DATA TO PROCESS:
--------

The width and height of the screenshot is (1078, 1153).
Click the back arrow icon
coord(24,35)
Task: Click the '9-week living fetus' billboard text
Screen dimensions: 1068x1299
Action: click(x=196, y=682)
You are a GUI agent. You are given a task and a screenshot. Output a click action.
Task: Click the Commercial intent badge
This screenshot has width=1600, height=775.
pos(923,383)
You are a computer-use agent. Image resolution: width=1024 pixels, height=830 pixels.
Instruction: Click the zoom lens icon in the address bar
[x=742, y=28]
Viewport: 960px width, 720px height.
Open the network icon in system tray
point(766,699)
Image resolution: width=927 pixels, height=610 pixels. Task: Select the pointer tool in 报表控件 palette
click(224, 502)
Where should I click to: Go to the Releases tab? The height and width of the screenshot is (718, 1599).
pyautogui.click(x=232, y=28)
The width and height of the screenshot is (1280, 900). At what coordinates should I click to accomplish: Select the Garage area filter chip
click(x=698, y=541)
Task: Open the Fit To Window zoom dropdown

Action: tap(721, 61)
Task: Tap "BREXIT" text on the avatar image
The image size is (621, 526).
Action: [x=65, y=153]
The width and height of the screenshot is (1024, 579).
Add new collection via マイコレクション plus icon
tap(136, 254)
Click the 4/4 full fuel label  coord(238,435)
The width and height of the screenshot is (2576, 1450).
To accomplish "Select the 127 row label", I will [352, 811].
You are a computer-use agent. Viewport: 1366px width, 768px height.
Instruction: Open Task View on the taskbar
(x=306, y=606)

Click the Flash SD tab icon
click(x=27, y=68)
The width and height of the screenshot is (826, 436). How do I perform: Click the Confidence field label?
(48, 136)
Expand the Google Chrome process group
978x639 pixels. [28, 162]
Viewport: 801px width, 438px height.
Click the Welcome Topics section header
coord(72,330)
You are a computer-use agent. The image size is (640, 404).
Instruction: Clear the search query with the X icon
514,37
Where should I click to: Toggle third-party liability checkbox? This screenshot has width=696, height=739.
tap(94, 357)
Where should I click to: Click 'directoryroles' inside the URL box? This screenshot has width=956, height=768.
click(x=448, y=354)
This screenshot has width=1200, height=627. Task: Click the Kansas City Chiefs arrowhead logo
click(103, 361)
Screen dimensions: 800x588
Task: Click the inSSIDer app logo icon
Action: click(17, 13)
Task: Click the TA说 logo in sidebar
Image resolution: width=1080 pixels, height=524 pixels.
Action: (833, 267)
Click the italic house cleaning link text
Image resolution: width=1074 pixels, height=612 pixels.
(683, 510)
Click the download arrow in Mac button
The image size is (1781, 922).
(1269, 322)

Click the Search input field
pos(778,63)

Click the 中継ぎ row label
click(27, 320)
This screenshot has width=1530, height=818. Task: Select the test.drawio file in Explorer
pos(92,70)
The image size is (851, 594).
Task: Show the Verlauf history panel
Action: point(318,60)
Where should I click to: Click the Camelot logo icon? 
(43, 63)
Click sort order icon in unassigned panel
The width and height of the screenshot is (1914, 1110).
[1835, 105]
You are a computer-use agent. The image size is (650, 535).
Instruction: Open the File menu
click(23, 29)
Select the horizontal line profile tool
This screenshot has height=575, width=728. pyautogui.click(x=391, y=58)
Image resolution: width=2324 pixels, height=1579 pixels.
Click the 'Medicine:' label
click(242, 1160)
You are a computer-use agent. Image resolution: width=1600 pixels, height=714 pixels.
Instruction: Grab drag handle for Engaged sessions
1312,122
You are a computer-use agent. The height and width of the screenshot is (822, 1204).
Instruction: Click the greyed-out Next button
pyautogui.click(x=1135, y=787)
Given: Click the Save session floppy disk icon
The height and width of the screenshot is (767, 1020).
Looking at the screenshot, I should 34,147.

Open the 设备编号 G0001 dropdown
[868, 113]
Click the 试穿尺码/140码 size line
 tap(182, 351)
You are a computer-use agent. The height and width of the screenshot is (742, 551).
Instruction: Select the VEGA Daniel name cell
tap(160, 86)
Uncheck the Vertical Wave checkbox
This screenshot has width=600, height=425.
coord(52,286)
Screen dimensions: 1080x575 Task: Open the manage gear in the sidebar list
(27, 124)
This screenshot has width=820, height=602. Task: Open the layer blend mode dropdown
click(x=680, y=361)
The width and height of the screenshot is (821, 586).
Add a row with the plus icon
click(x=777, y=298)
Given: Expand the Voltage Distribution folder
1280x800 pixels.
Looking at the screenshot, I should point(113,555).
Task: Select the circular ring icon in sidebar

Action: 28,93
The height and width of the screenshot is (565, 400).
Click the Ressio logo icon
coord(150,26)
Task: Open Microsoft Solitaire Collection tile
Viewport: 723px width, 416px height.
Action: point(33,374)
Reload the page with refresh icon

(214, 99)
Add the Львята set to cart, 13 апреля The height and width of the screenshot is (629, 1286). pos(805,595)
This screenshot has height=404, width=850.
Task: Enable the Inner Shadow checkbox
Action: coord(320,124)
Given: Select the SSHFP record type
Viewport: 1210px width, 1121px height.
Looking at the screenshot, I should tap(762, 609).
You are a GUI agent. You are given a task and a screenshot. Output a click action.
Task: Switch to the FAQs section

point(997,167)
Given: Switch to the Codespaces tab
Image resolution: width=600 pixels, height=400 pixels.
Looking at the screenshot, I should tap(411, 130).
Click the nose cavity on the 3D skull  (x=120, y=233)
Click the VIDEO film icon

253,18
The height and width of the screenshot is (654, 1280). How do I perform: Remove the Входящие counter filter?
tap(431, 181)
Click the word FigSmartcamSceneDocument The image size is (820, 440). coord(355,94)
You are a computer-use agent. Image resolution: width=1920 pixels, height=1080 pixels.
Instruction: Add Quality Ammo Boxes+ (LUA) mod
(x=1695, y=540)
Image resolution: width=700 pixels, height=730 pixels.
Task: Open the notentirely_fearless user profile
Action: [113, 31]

--------

YOUR TASK: Retype each line of the data exactly as it reads.

RESULT:
The width and height of the screenshot is (1078, 1153).
Click the back arrow icon
coord(24,35)
Task: Click the '9-week living fetus' billboard text
Screen dimensions: 1068x1299
Action: click(x=196, y=682)
You are a GUI agent. You are given a task and a screenshot. Output a click action.
Task: Click the Commercial intent badge
This screenshot has width=1600, height=775.
pos(923,383)
You are a computer-use agent. Image resolution: width=1024 pixels, height=830 pixels.
Instruction: Click the zoom lens icon in the address bar
[x=742, y=28]
Viewport: 960px width, 720px height.
Open the network icon in system tray
point(766,699)
Image resolution: width=927 pixels, height=610 pixels. Task: Select the pointer tool in 报表控件 palette
click(224, 502)
Where should I click to: Go to the Releases tab? The height and width of the screenshot is (718, 1599).
pyautogui.click(x=232, y=28)
The width and height of the screenshot is (1280, 900). At what coordinates should I click to accomplish: Select the Garage area filter chip
click(x=698, y=541)
Task: Open the Fit To Window zoom dropdown

Action: tap(721, 61)
Task: Tap "BREXIT" text on the avatar image
The image size is (621, 526).
Action: [x=65, y=153]
The width and height of the screenshot is (1024, 579).
Add new collection via マイコレクション plus icon
tap(136, 254)
Click the 4/4 full fuel label  coord(238,435)
The width and height of the screenshot is (2576, 1450).
To accomplish "Select the 127 row label", I will [352, 811].
You are a computer-use agent. Viewport: 1366px width, 768px height.
Instruction: Open Task View on the taskbar
(x=306, y=606)

Click the Flash SD tab icon
click(x=27, y=68)
The width and height of the screenshot is (826, 436). How do I perform: Click the Confidence field label?
(48, 136)
Expand the Google Chrome process group
978x639 pixels. [28, 162]
Viewport: 801px width, 438px height.
Click the Welcome Topics section header
coord(72,330)
You are a computer-use agent. The image size is (640, 404).
Instruction: Clear the search query with the X icon
514,37
Where should I click to: Toggle third-party liability checkbox? This screenshot has width=696, height=739.
tap(94, 357)
Where should I click to: Click 'directoryroles' inside the URL box? This screenshot has width=956, height=768.
click(x=448, y=354)
This screenshot has width=1200, height=627. Task: Click the Kansas City Chiefs arrowhead logo
click(103, 361)
Screen dimensions: 800x588
Task: Click the inSSIDer app logo icon
Action: click(17, 13)
Task: Click the TA说 logo in sidebar
Image resolution: width=1080 pixels, height=524 pixels.
Action: (833, 267)
Click the italic house cleaning link text
Image resolution: width=1074 pixels, height=612 pixels.
(683, 510)
Click the download arrow in Mac button
The image size is (1781, 922).
(1269, 322)

Click the Search input field
pos(778,63)

Click the 中継ぎ row label
click(27, 320)
This screenshot has width=1530, height=818. Task: Select the test.drawio file in Explorer
pos(92,70)
The image size is (851, 594).
Task: Show the Verlauf history panel
Action: point(318,60)
Where should I click to: Click the Camelot logo icon? 
(43, 63)
Click sort order icon in unassigned panel
The width and height of the screenshot is (1914, 1110).
[1835, 105]
You are a computer-use agent. The image size is (650, 535).
Instruction: Open the File menu
click(23, 29)
Select the horizontal line profile tool
This screenshot has height=575, width=728. pyautogui.click(x=391, y=58)
Image resolution: width=2324 pixels, height=1579 pixels.
Click the 'Medicine:' label
click(242, 1160)
You are a computer-use agent. Image resolution: width=1600 pixels, height=714 pixels.
Instruction: Grab drag handle for Engaged sessions
1312,122
You are a computer-use agent. The height and width of the screenshot is (822, 1204).
Instruction: Click the greyed-out Next button
pyautogui.click(x=1135, y=787)
Given: Click the Save session floppy disk icon
The height and width of the screenshot is (767, 1020).
Looking at the screenshot, I should 34,147.

Open the 设备编号 G0001 dropdown
[868, 113]
Click the 试穿尺码/140码 size line
 tap(182, 351)
You are a computer-use agent. The height and width of the screenshot is (742, 551).
Instruction: Select the VEGA Daniel name cell
tap(160, 86)
Uncheck the Vertical Wave checkbox
This screenshot has width=600, height=425.
coord(52,286)
Screen dimensions: 1080x575 Task: Open the manage gear in the sidebar list
(27, 124)
This screenshot has width=820, height=602. Task: Open the layer blend mode dropdown
click(x=680, y=361)
The width and height of the screenshot is (821, 586).
Add a row with the plus icon
click(x=777, y=298)
Given: Expand the Voltage Distribution folder
1280x800 pixels.
Looking at the screenshot, I should point(113,555).
Task: Select the circular ring icon in sidebar

Action: 28,93
The height and width of the screenshot is (565, 400).
Click the Ressio logo icon
coord(150,26)
Task: Open Microsoft Solitaire Collection tile
Viewport: 723px width, 416px height.
Action: point(33,374)
Reload the page with refresh icon

(214, 99)
Add the Львята set to cart, 13 апреля The height and width of the screenshot is (629, 1286). pos(805,595)
This screenshot has height=404, width=850.
Task: Enable the Inner Shadow checkbox
Action: coord(320,124)
Given: Select the SSHFP record type
Viewport: 1210px width, 1121px height.
Looking at the screenshot, I should tap(762, 609).
You are a GUI agent. You are given a task and a screenshot. Output a click action.
Task: Switch to the FAQs section

point(997,167)
Given: Switch to the Codespaces tab
Image resolution: width=600 pixels, height=400 pixels.
Looking at the screenshot, I should tap(411, 130).
Click the nose cavity on the 3D skull  (x=120, y=233)
Click the VIDEO film icon

253,18
The height and width of the screenshot is (654, 1280). How do I perform: Remove the Входящие counter filter?
tap(431, 181)
Click the word FigSmartcamSceneDocument The image size is (820, 440). coord(355,94)
You are a computer-use agent. Image resolution: width=1920 pixels, height=1080 pixels.
Instruction: Add Quality Ammo Boxes+ (LUA) mod
(x=1695, y=540)
Image resolution: width=700 pixels, height=730 pixels.
Task: Open the notentirely_fearless user profile
Action: [113, 31]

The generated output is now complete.